Clearly, the FTC has already singled out healthcare as an area of concern for purposes of federal regulatory scrutiny. Why the FTC feels healthcare may be in need of heavier federal oversight is a bit mysterious given that states already regulate the use of noncompete agreements with physicians, nurses, and other healthcare workers more heavily than any other single industry sector—more than 45 new laws have been proposed and 12 have passed or have taken effect in the last eight months alone.9 And the argument over job and wage suppression doesn’t explain the increased scrutiny either because, to quote The Wall Street Journal: “Healthcare Jobs Are a Rare Bright Spot in the Stalling Labor Market.”10 The answer may be the disproportionally high volume of comments focused on the healthcare industry in the failed FTC rule’s 2023 notice-and-comment period, which suggests that the FTC may be more influenced by anecdotal polling responses than by actual legislative efforts in the states or by the economic data regarding how employees are faring in the healthcare sector.  

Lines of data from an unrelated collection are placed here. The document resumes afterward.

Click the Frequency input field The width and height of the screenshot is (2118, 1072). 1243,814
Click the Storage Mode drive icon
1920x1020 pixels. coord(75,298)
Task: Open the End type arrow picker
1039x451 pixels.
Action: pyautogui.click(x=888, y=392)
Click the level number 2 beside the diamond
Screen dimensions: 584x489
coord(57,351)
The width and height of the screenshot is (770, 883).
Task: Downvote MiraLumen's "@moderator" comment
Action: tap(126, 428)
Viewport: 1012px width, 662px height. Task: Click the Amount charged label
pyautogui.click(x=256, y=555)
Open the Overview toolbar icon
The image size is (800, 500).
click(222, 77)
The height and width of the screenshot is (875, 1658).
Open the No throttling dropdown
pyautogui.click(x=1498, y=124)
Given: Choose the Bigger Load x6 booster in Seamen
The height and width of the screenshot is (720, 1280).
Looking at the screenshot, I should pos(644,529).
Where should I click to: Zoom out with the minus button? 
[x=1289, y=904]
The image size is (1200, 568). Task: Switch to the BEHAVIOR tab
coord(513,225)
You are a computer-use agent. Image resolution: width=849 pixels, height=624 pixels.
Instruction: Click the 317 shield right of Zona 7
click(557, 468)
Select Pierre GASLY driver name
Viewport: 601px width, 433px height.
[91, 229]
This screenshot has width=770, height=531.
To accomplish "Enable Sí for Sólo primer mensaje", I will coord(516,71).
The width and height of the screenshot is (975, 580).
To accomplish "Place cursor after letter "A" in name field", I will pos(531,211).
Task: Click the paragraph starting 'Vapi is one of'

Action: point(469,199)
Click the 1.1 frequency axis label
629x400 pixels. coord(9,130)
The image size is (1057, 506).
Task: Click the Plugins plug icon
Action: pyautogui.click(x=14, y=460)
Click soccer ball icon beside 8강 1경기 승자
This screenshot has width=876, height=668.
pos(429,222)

Setting aside getting a good response to the RFI on file before November 3 to avoid being the next industry target, what can employers focus on to help reduce the risk that their use of restrictive covenants is not the FTC’s next target?   

How to pass the “willy-nilly” test? The complaints in the Gateway Services case and a number of the other individual enforcement actions the FTC has pursued based on similar noncompete abuse arguments provide some general rules of thumb to guide us. Keep in mind that these considerations can vary based on circumstances (like employee level, industry, etc.) but they at least serve as a good starting point: 

  1. Remember that preventing unfair competition is the legitimate purpose of a restrictive covenant, not employee retention or blocking mobility.
  2. Consider using different levels of restriction for different roles instead of the same agreement for everyone from the receptionist to the VP of Sales.
  3. Consider whether a lesser restriction, like a customer-focused non-solicit or customer protection clause, is all the business needs to protect its interest adequately for the particular employees at issue.
  4. Be realistic about tailoring the scope of activity, geography, and timing limits so that they focus on preventing unfair competition and not every conceivable role with a competitor (even as a janitor).
  5. Follow local law as much as possible. If the agreement is in violation of state law, that fact might give the FTC an immediate reason to question an employer’s level of diligence and intent.

The more an employer follows the appropriate guidelines in drafting and implementing these agreements, the harder it will be to accuse them of imposing noncompete agreements on their employees willy-nilly.11 Employers should confer with their employment counsel to create a wholistic, well designed program and set of agreements, prioritizing legitimate legal requirements over ease of administration.

Information contained in this publication is intended for informational purposes only and does not constitute legal advice or opinion, nor is it a substitute for the professional judgment of an attorney.